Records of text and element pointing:
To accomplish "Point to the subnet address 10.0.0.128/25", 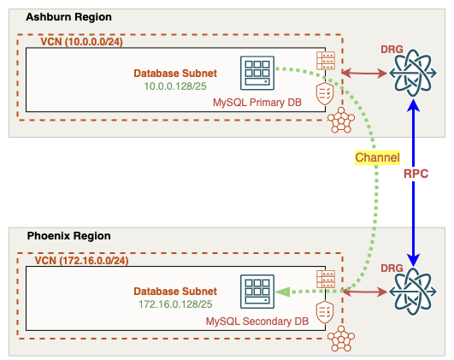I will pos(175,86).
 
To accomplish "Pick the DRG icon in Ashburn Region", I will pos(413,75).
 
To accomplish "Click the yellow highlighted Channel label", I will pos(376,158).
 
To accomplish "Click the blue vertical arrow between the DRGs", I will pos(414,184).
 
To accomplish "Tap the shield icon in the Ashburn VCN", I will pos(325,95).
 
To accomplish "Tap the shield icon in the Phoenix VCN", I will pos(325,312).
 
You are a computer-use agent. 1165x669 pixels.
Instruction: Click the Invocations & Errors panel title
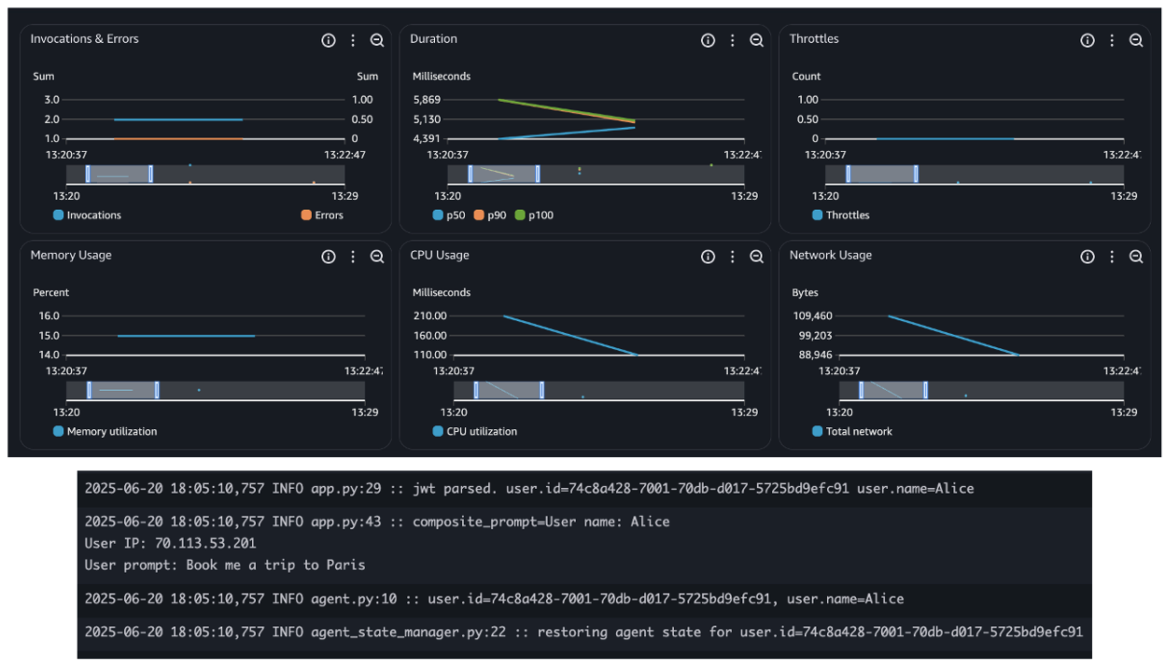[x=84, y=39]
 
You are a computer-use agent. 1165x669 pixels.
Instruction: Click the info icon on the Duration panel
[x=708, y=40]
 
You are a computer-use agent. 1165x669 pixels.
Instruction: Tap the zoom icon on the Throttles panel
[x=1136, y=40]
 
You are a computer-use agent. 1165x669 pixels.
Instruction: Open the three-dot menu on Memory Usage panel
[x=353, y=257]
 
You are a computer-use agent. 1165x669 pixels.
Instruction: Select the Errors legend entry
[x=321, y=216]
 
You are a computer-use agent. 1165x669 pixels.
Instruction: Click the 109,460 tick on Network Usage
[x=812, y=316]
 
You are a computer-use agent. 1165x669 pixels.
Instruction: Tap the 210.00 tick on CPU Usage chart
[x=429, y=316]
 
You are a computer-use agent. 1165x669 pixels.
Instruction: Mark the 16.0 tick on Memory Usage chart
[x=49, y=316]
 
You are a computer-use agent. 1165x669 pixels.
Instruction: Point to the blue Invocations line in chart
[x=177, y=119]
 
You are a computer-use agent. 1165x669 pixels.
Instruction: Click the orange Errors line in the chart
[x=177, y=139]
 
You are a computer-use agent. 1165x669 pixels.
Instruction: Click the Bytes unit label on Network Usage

> _GOAL_
Pick out each line above that contains the string "Usage", and copy those lines without changing them.

> _SOLUTION TO THIS PROBLEM_
Instruction: Open the three-dot menu on Memory Usage panel
Instruction: Click the 109,460 tick on Network Usage
Instruction: Tap the 210.00 tick on CPU Usage chart
Instruction: Mark the 16.0 tick on Memory Usage chart
Instruction: Click the Bytes unit label on Network Usage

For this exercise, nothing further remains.